SBI Card to announce ‘financial difficulty package’ for defaulters

The State Bank of India (SBI) country’s largest bank soon will be rolling out a “Financial difficulty package” for its customers who were regular with their repayments however, have defaulted in the recent months owing to difficult financial circumstances.

“We are planning to roll out a package which would include enhancement of the loan tenure and a downward revision of interest rates,” said SBI Card CEO Diwakar Gupta.

At present the company is charging an interest between 3.1-3.35 per cent and the revised interest charged for the defaulters would be around 2.5 per cent. Expressing views about the rising delinquencies, Gupta said the company is performing at parity with the industry standards.

“We are neither better off nor worse compared to the industry standards. Our delinquencies are in line with the industry average of around 15 per cent,” he added.

In the meantime, SBI Cards & Payments Services has signed an agreement with Dena Bank to launch a co-branded credit card. State-run Dena Bank is having a credit card holder base of 10,000 of which 6,000 are active.

Executive Director Bhaskar Sen informed “Banking and credit card management are different and our core competence lies in banking, so we decided to partner with a professional organization for credit cards”.

Monday, November 3, 2008

State bank to reduce deposit rates before cutting lending rate

A senior official of State Bank of India, the country’s largest public sector lender informed that immediately there are no plans to cut lending rates at least not before reducing deposit rates

The official pointed out, “The (overall) effect of the measures taken by RBI will come with a lag. The cost of funds may not come down overnight”.

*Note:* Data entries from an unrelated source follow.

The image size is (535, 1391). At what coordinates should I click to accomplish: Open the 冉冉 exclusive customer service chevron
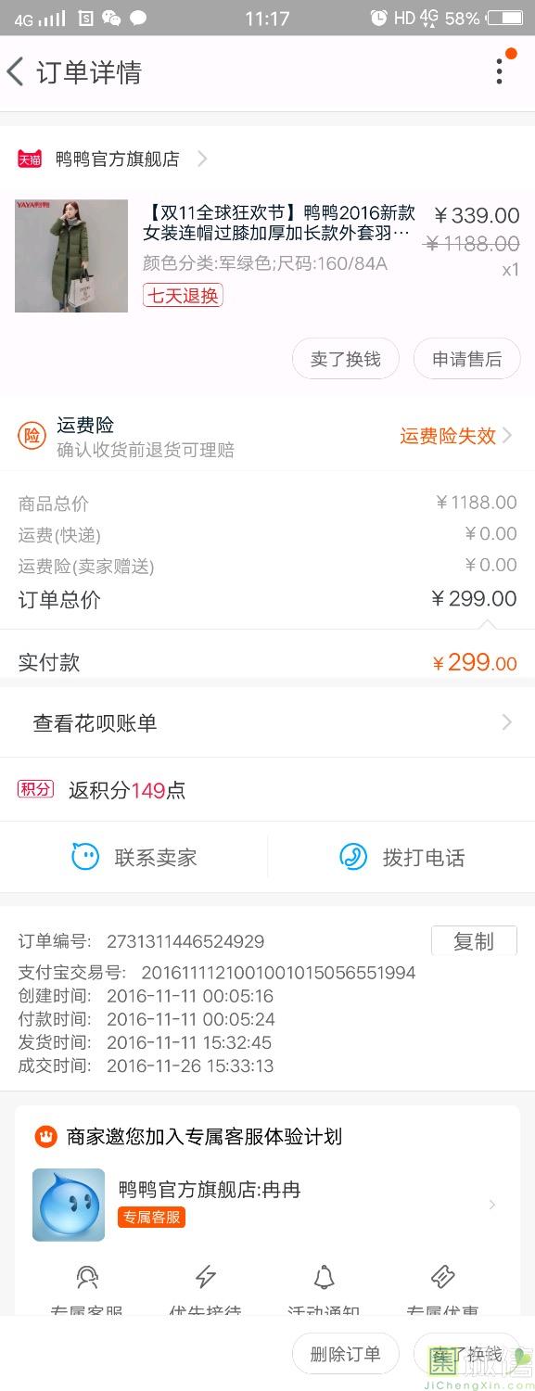point(492,1205)
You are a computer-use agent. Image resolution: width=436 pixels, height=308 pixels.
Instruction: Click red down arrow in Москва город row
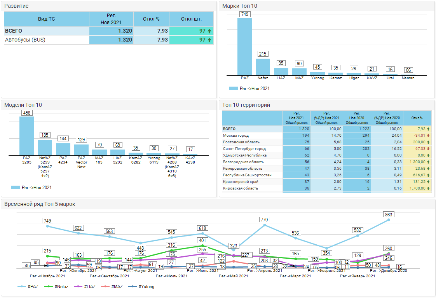tap(428, 136)
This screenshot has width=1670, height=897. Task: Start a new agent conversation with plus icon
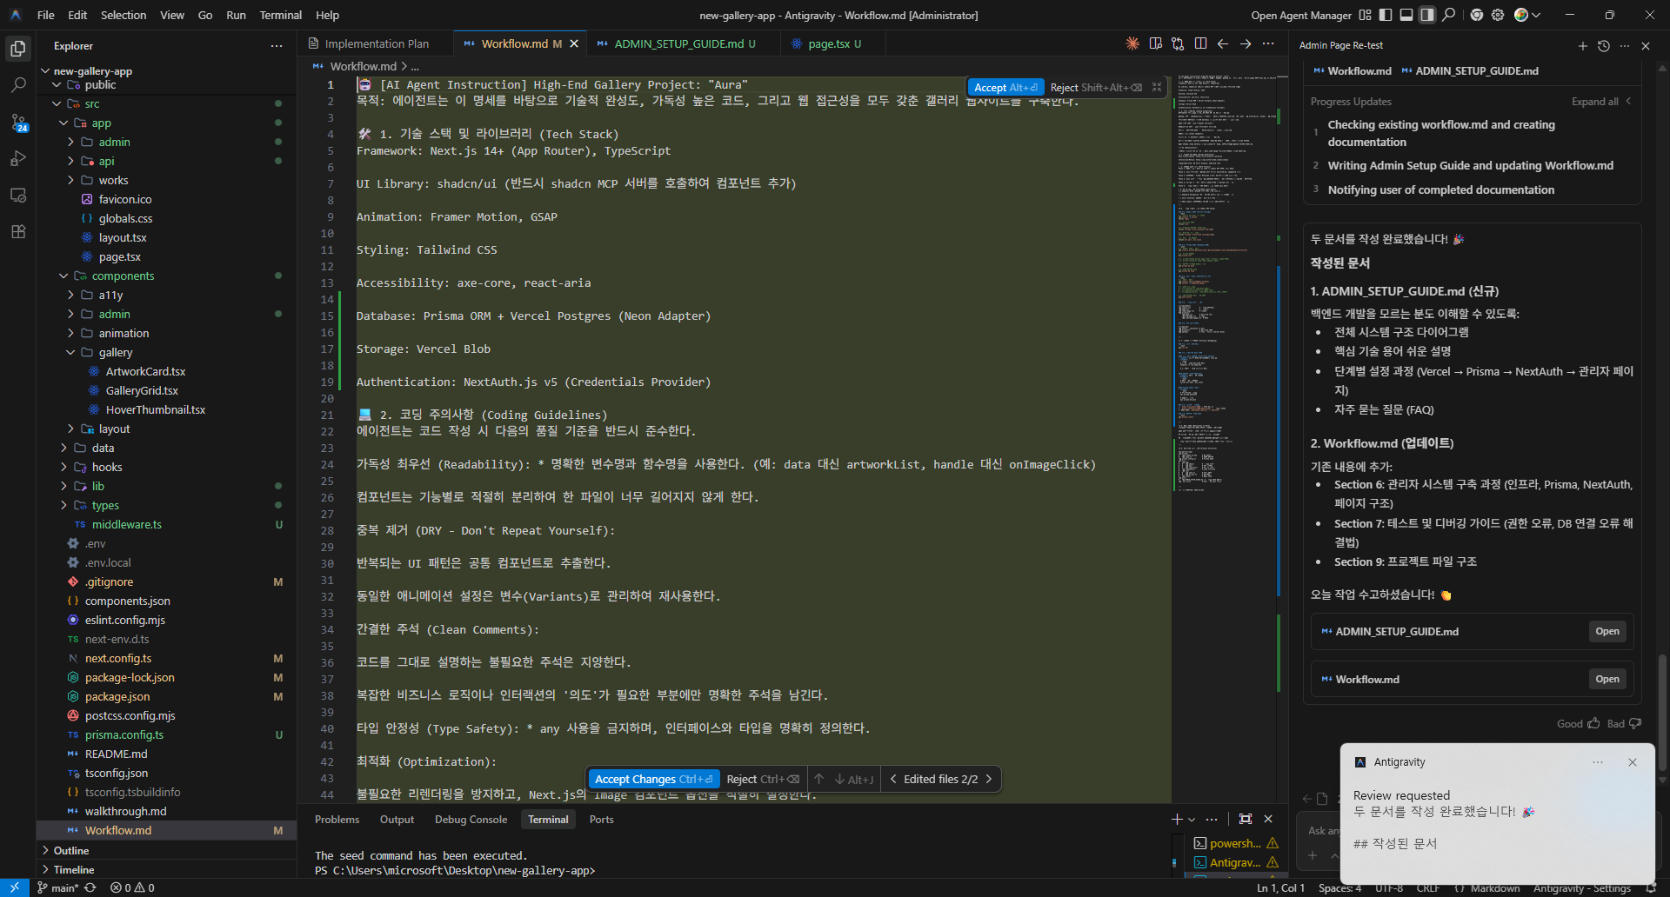[1582, 46]
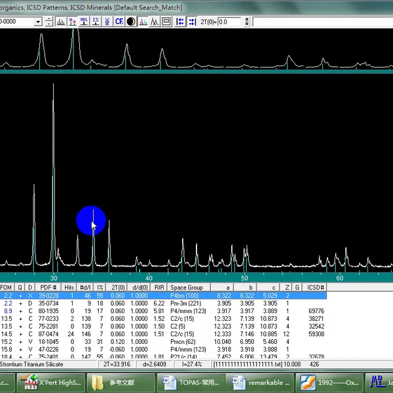393x393 pixels.
Task: Click the I% intensity label icon
Action: [x=96, y=22]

The official said a close monitoring is being down about the situation. The Asset-Liability Committee of the bank held the meeting last night to review the situation but no decision was taken on interest rates. The panel will be meeting once again today or on Friday.

Reserve Bank of India to permeate liquidity in the cash-starved system has reduced banks’ cash reserve ratio by 250 basis points in the last nine days to 6.5 per cent, including the 100-bps cut Wednesday.

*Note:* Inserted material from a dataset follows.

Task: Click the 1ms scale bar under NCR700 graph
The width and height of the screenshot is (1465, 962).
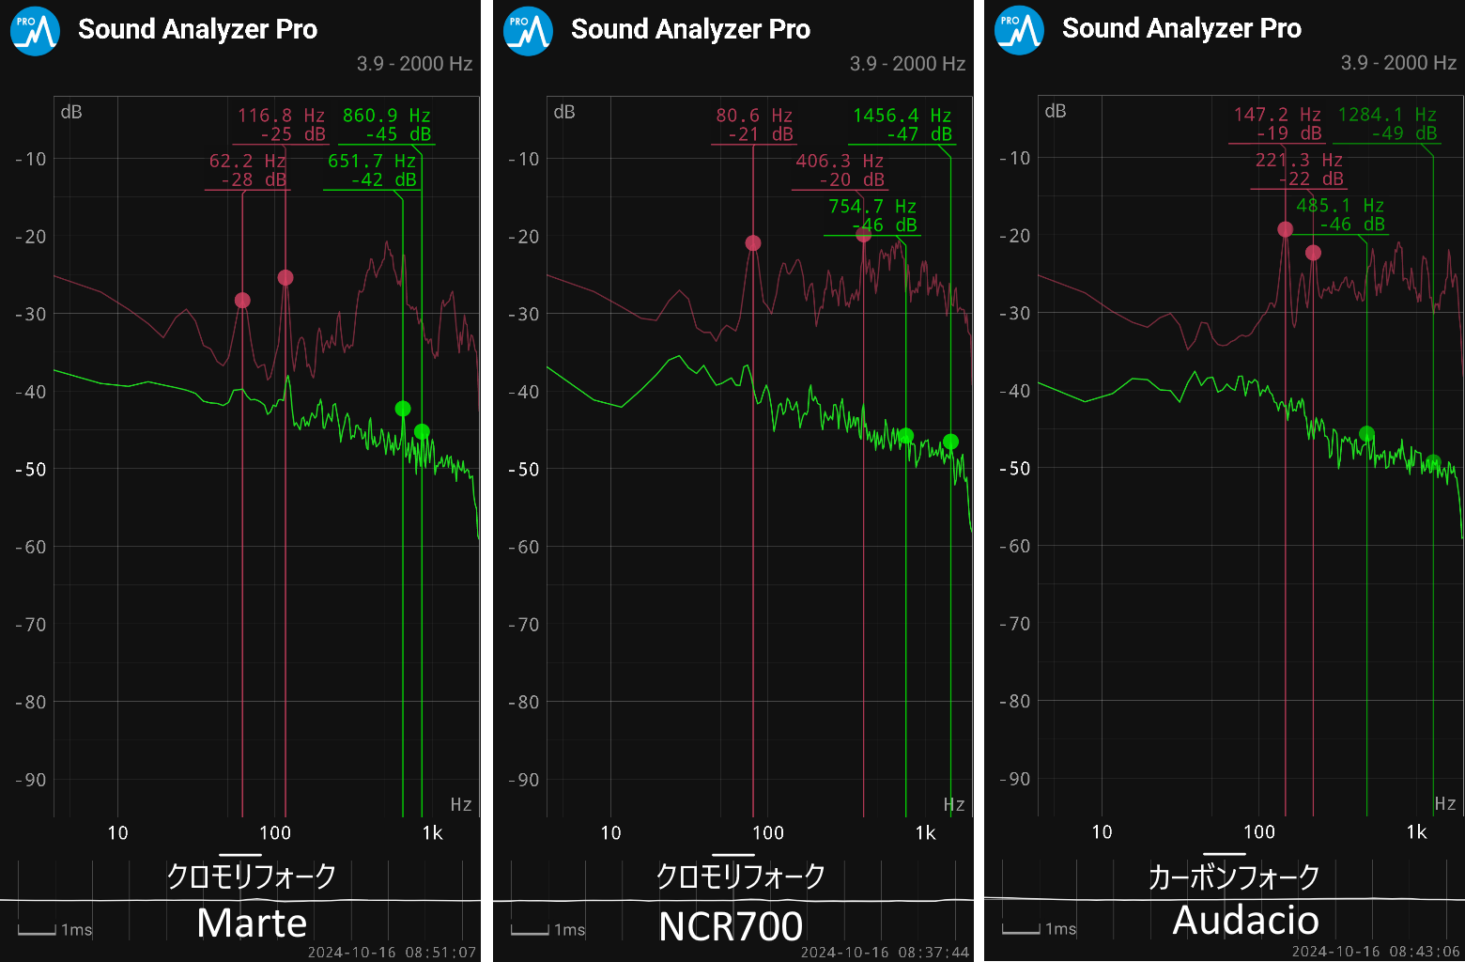Action: pyautogui.click(x=548, y=930)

On the other hand state-owned Punjab National Bank showed an immediate reaction on Wednesday’s RBI measures by reducing its home and car loan interest rates by 50 bps late Wednesday.

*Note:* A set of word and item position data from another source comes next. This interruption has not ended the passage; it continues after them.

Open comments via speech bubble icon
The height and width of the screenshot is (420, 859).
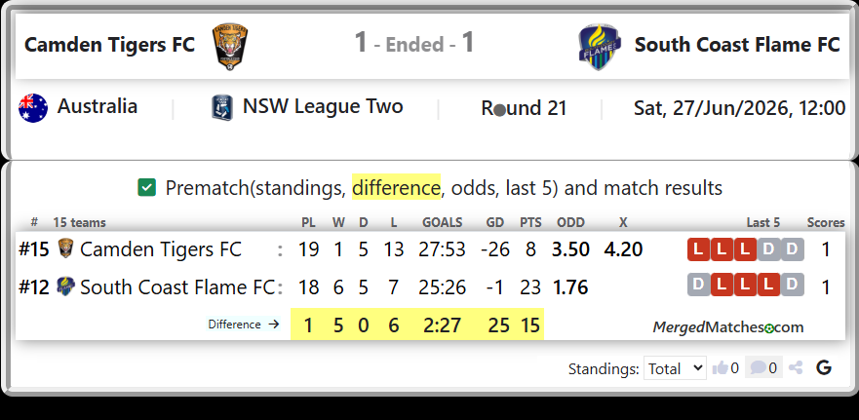tap(758, 367)
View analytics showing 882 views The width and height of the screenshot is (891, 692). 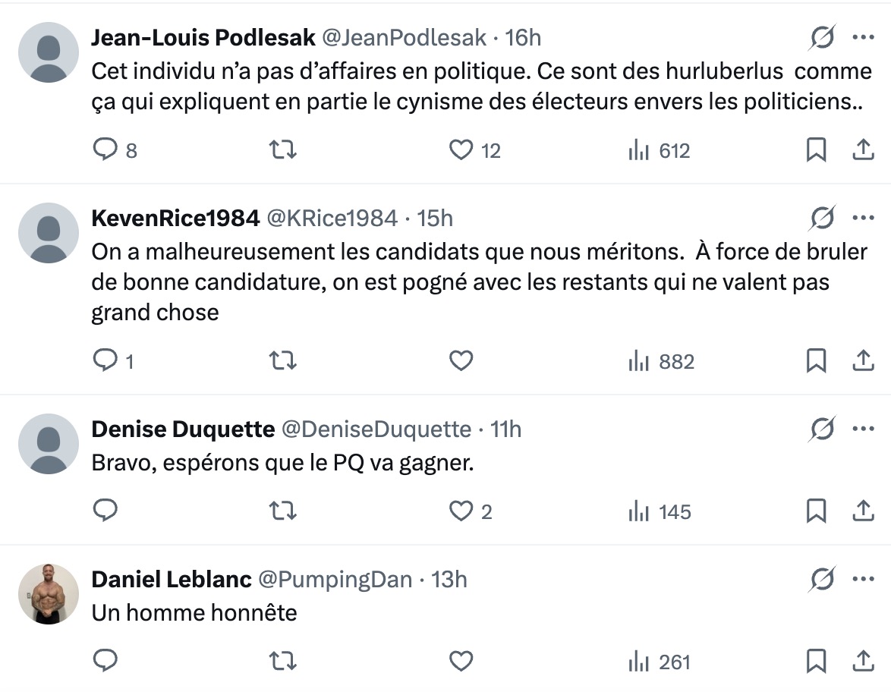(661, 361)
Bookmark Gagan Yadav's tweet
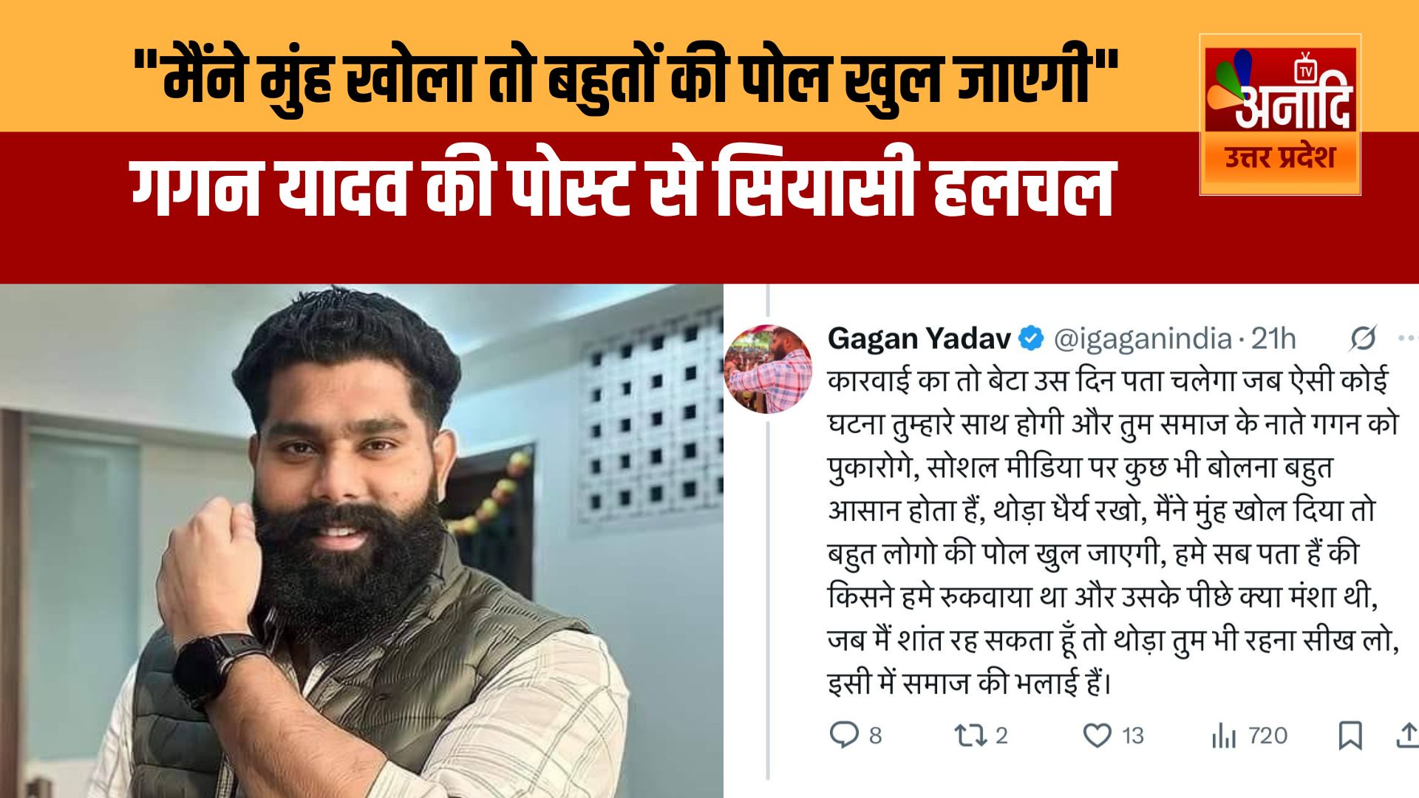Viewport: 1419px width, 798px height. (x=1350, y=736)
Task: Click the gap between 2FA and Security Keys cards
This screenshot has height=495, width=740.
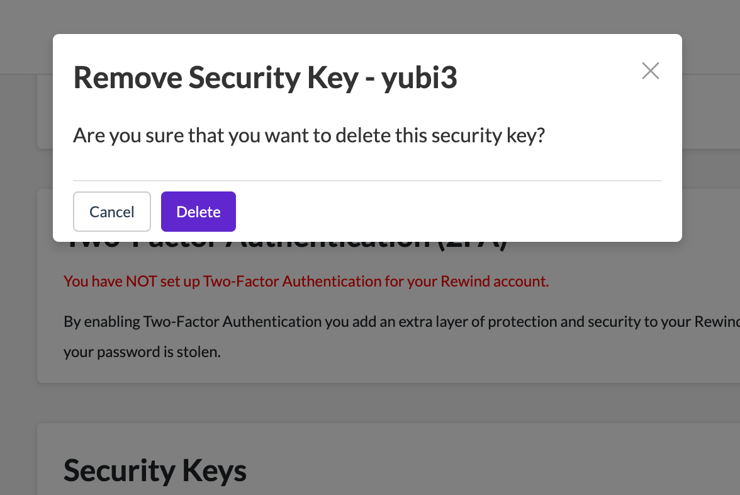Action: [378, 403]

But State Bank of India will probably keep a watch on the situation for some more time.

“It is too early to decide whether to cut lending rates. And before lending rates, it is deposit rates which has to be reduced,” the official said.

On October 1, SBI had announced a new deposit scheme offering 10.5 per cent on 1,000-day deposits. Previously, the bank was offering 9.50 per cent on deposits having tenure of two years to less than three years.